Legalize Recreational Drugs

I suspect that most readers of The Beacon tend to favor personal freedoms to a sufficient degree that they will immediately agree with the title of this post.  If we want to live in a free country, freedom has to mean that we are free to make choices that others, including others in positions of authority, believe are bad choices.  We are not free if we are only allowed to choose options government believes are good for us.

The tremendous harm that the war on drugs has around the world is common knowledge.  It destabilizes and corrupts governments.  The governments in Columbia, Guatemala, Mexico, Afghanistan, and many other places are corrupt and less functional because they have been pressured to adopt US drug policies.  I suspect that even libertarian anarchists would argue that the citizens of those countries would be better off without the corrupting influence of US drug laws than with them.  It has a similar corrupting effect in the US, as do all victimless crimes, although the US has not suffered as much as have many other countries forced to conform to our policies.

The war on drugs endangers innocent citizens because those involved in the drug trade are not protected by government, so they must arm themselves to protect their property and their business from law enforcement, and other private citizens.  The violence that accompanies illegal drugs is present because they are illegal, not because they are drugs.

Users themselves are placed in more danger, because there is less quality control in underground markets, and because there is a premium placed on creating more potent, and therefore more portable and concealable, products.

Another obvious drawback is that violating drug laws can land the user in prison.  This is obviously bad for the person who is imprisoned, but it is bad for everyone else too.  It marginalizes that individual, making it less likely the individual can find a good job, and more likely that after incarceration the individual will engage in criminal activity.  Everyone would be better off if we kept drug users out of prison.

So, why do we have these laws?  One reason is that some people believe that if  a certain behavior is undesirable (like using drugs), then it should be illegal.  Another more utilitarian reason is that drug laws may keep some people from becoming drug users.  If recreational drugs were legalized, some people who don’t use them now might start.

Let’s look at this argument more closely.  To summarize all of what I’ve said already, US drug laws are bad for just about everybody around the world.  They make governments more corrupt and make life more dangerous both in the US and abroad, and they impose potentially heavy costs on users.  The advantage is that it may keep people from becoming users.

If we want to live in a free country, this argument fails because the “advantage” amounts to taking away individual freedoms.  Creating a more totalitarian society is not an advantage.

Even if using recreational drugs is in some ways harmful to the drug user, in a free country it should be up to the potential user to weigh the costs and benefits, not the government.

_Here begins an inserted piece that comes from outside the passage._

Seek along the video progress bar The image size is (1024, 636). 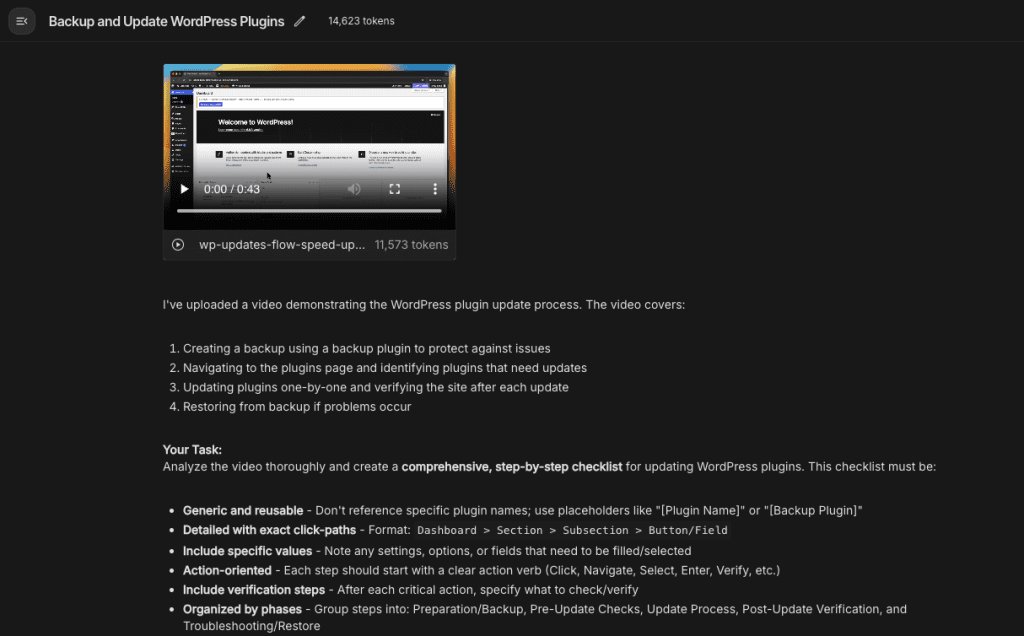(x=309, y=211)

In an attempt to protect some people from making choices that others might view as harmful, we are inflicting harm on everyone else around the world.

Freedom is meaningless unless people have the freedom to make poor choices.  If we apply that principle to our drug laws, recreational drugs will be legalized, and the harm that is done by our drug laws to innocent people all over the world will be eliminated.

Eliminating harm is good.  Promoting individual freedom furthers the American values upon which this country was founded.

Randall G. Holcombe is Research Fellow at the Independent Institute and DeVoe Moore Professor of Economics at Florida State University. His Independent books include Housing America: Building Out of a Crisis (edited with Benjamin Powell); and Writing Off Ideas: Taxation, Foundations, and Philanthropy in America .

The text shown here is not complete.